Agentic Aggregation for Parallel Scaling of Long-Horizon Agentic Tasks
Yoonsang Lee, Howard Yen, Xi Ye, Danqi Chen
TLDR
AggAgent uses an aggregation agent to efficiently scale long-horizon agentic tasks by synthesizing information from parallel trajectories.
Key contributions
- Proposes AggAgent, an aggregation agent for parallel test-time scaling of long-horizon tasks.
- Treats parallel trajectories as an environment, using lightweight tools for inspection and search.
- Outperforms existing aggregation methods by up to 10.3% on deep research tasks.
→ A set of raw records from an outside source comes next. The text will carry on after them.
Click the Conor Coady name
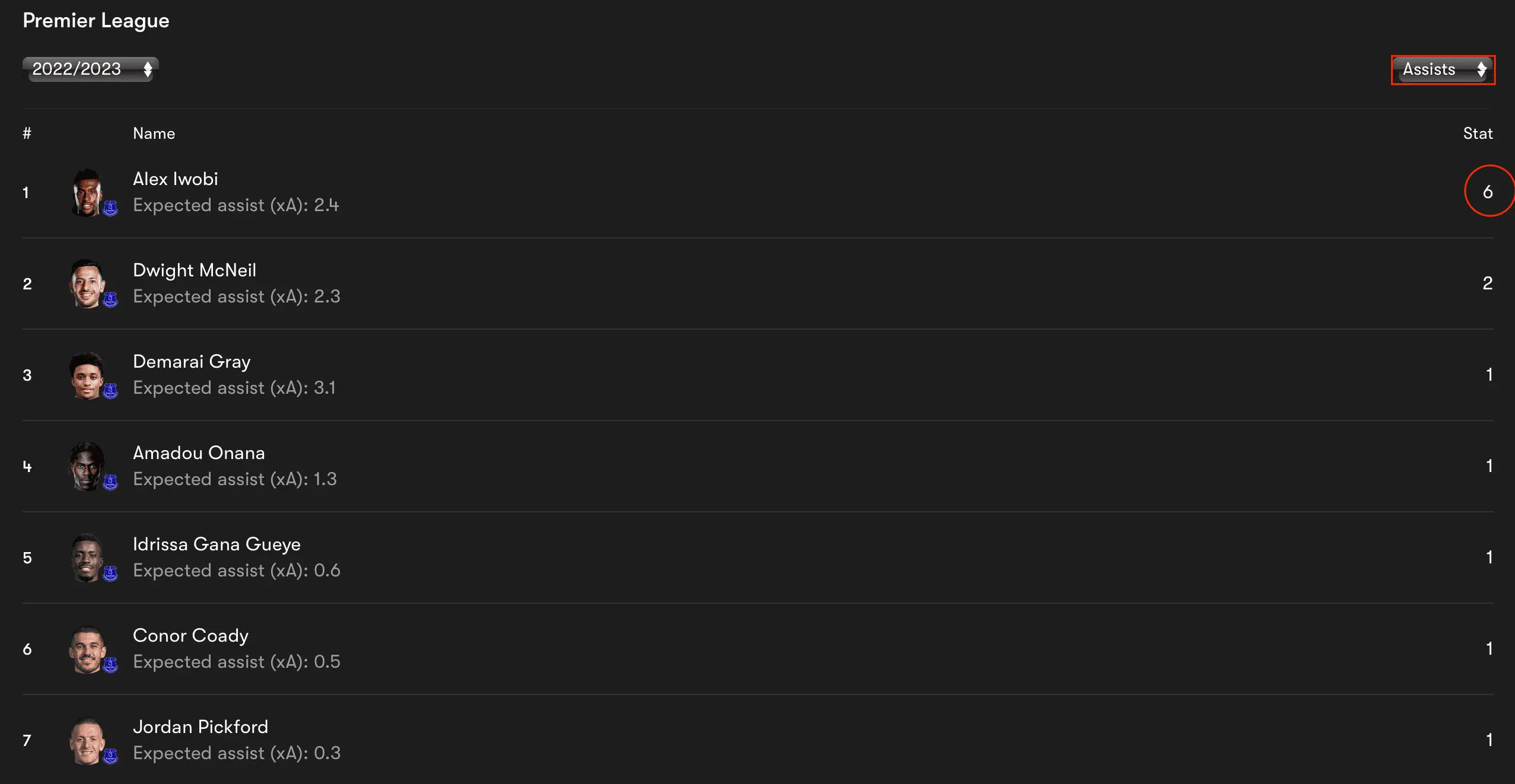Viewport: 1515px width, 784px height. (x=190, y=636)
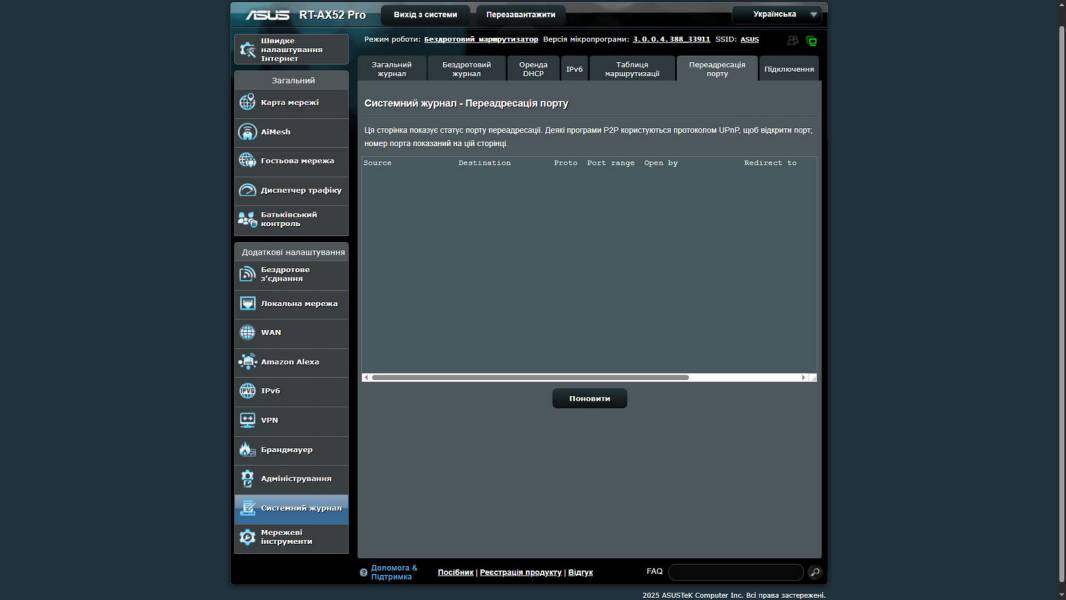Click the Перезавантажити reboot button
The width and height of the screenshot is (1066, 600).
(520, 15)
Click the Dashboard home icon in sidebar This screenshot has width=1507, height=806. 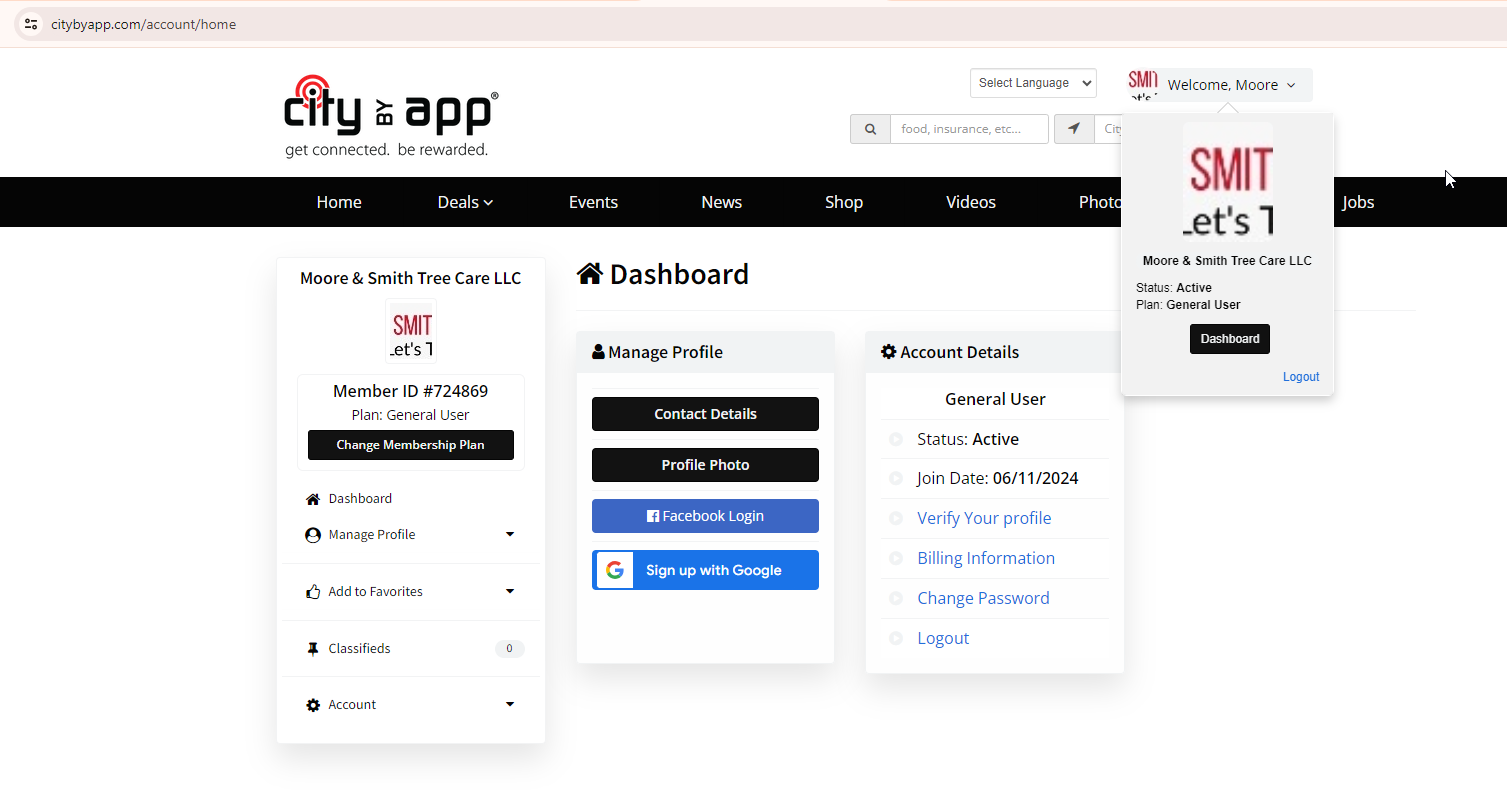point(313,499)
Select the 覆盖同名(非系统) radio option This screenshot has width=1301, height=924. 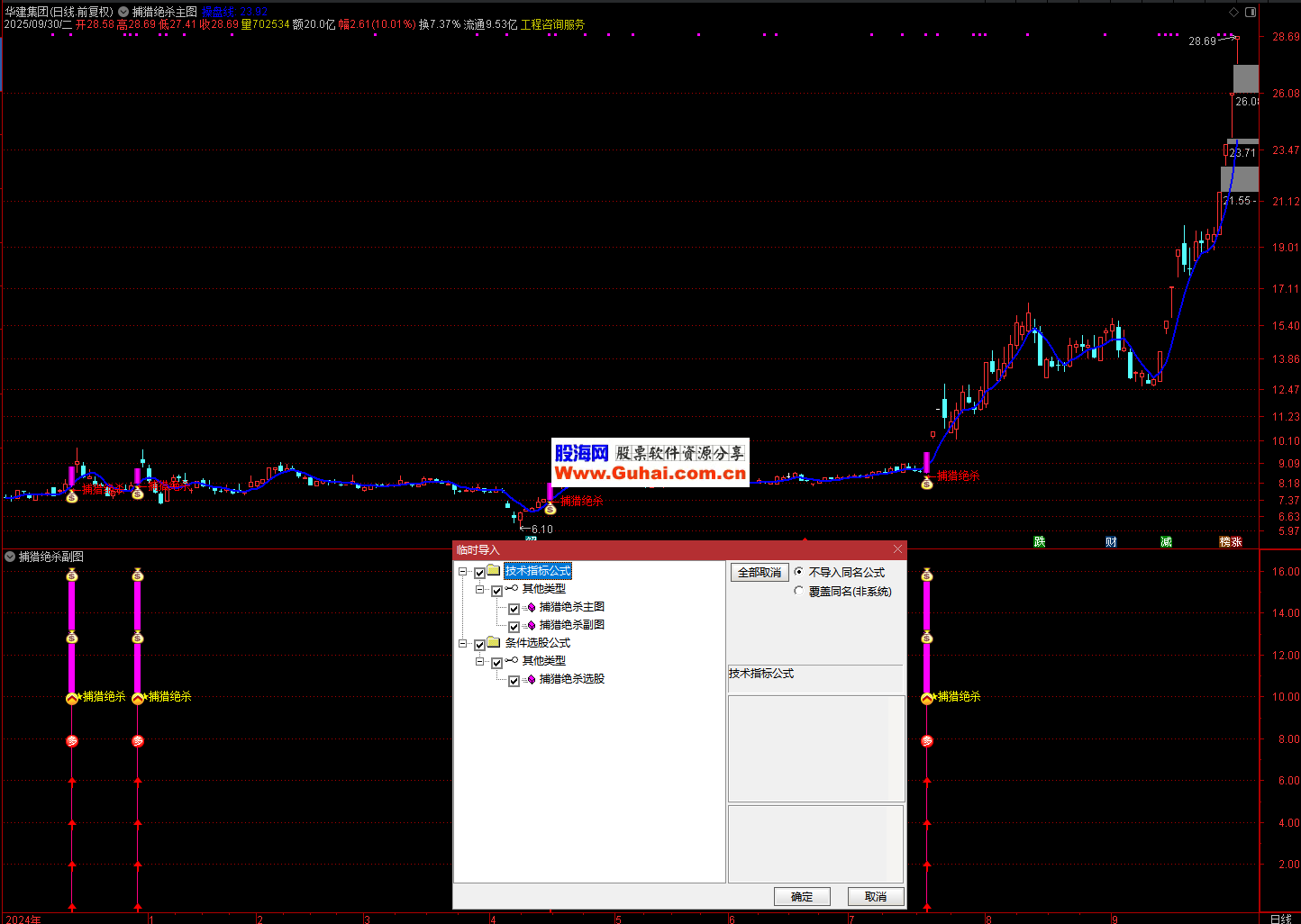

- Adds minimal overhead, with aggregation cost bounded by a single agentic rollout.
Why it matters
AggAgent offers a breakthrough in scaling long-horizon agentic tasks by efficiently synthesizing parallel trajectories. It overcomes context window limitations and significantly boosts performance on complex tasks like deep research. This makes parallel test-time scaling practical and cost-effective for advanced AI agents.
Original Abstract
We study parallel test-time scaling for long-horizon agentic tasks such as agentic search and deep research, where multiple rollouts are generated in parallel and aggregated into a final response. While such scaling has proven effective for chain-of-thought reasoning, agentic tasks pose unique challenges: trajectories are long, multi-turn, and tool-augmented, and outputs are often open-ended. Aggregating only final answers discards rich information from trajectories, while concatenating all trajectories exceeds the model's context window. To address this, we propose AggAgent, an aggregation agent that treats parallel trajectories as an environment. We equip it with lightweight tools to inspect candidate solutions and search across trajectories, enabling it to navigate and synthesize information on demand. Across six benchmarks and three model families (GLM-4.7, Qwen3.5, MiniMax-M2.5), AggAgent outperforms all existing aggregation methods-by up to 5.3% absolute on average and 10.3% on two deep research tasks-while adding minimal overhead, as the aggregation cost remains bounded by a single agentic rollout. Our findings establish agentic aggregation as an effective and cost-efficient approach to parallel test-time scaling.